II. Dem Beklagten wird unter Androhung eines Ordnungsgeldes bis zu 250.000,00 €, ersatzweise Ordnungshaft, oder Ordnungshaft bis zu 6 Monaten, wegen jeder Zuwiderhandlung untersagt den vollen Nachnamen der Klägerin in dem Gutachten nach Beweisanordnung des Sozialgerichts Regensburg vom 09.06.2020 Az.
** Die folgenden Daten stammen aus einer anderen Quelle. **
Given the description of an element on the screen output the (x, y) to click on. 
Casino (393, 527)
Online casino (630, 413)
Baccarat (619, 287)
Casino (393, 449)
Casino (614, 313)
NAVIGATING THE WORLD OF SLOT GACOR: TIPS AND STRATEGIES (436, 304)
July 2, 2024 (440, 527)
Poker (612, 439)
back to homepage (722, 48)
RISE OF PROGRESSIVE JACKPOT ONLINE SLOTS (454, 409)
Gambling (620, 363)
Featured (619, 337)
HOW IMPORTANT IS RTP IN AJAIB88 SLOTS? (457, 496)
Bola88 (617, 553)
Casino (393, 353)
S 13 VG 14/18 wiederzugeben.
III. Der Beklagte wird verpflichtet bereits herausgegebene Gutachten wieder einzuholen und/oder eine Verpflichtung zur Pseudonymisierung des Namens der Klägerin auszusprechen, insbesondere im Hinblick auf das dem Sozialgericht Regensburg im Verfahren mit dem Aktenzeichen S 13 VG 14/18 eingereichtem Gutachten.
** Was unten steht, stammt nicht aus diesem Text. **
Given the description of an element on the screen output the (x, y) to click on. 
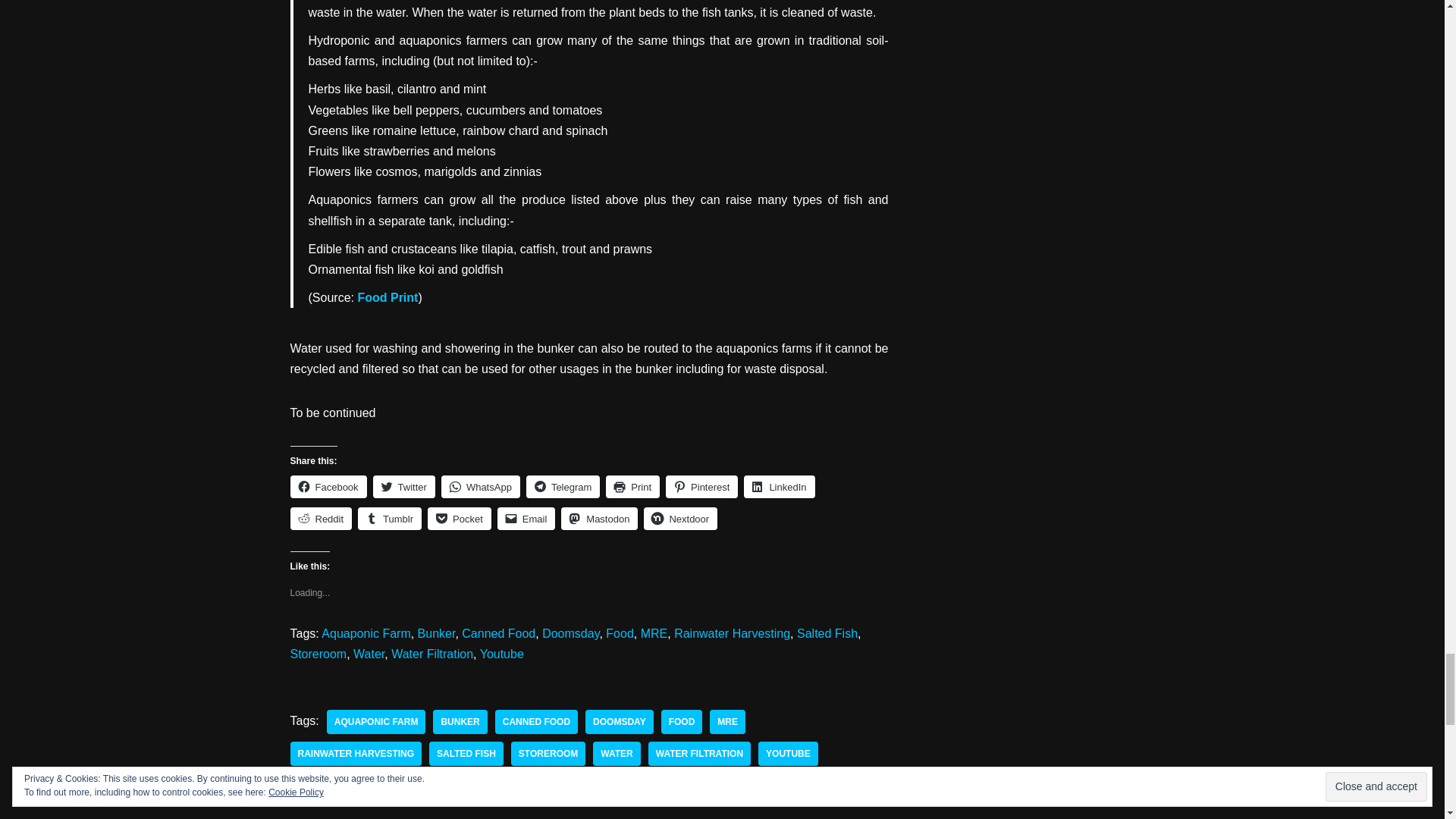
Click to share on Twitter (403, 486)
Click to share on Facebook (327, 486)
Click to share on Telegram (562, 486)
Click to share on WhatsApp (480, 486)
IV. Der Beklagte wird verurteilt, ein in das Ermessen des Gerichts gestelltes Schmerzensgeld, mindestens jedoch in Höhe von 5.000,00 €, nebst Zinsen hieraus in Höhe von 5 Prozentpunkten über dem Basiszinssatz seit Rechtshängigkeit, zu zahlen
V. Der Beklagte wird verurteilt, an die Klägerin 1.375,88 € vorgerichtliche Rechtsanwaltskosten, zzgl. 5% Zinsen über den Basiszinssatz hieraus seit Rechtshängigkeit, zu zahlen.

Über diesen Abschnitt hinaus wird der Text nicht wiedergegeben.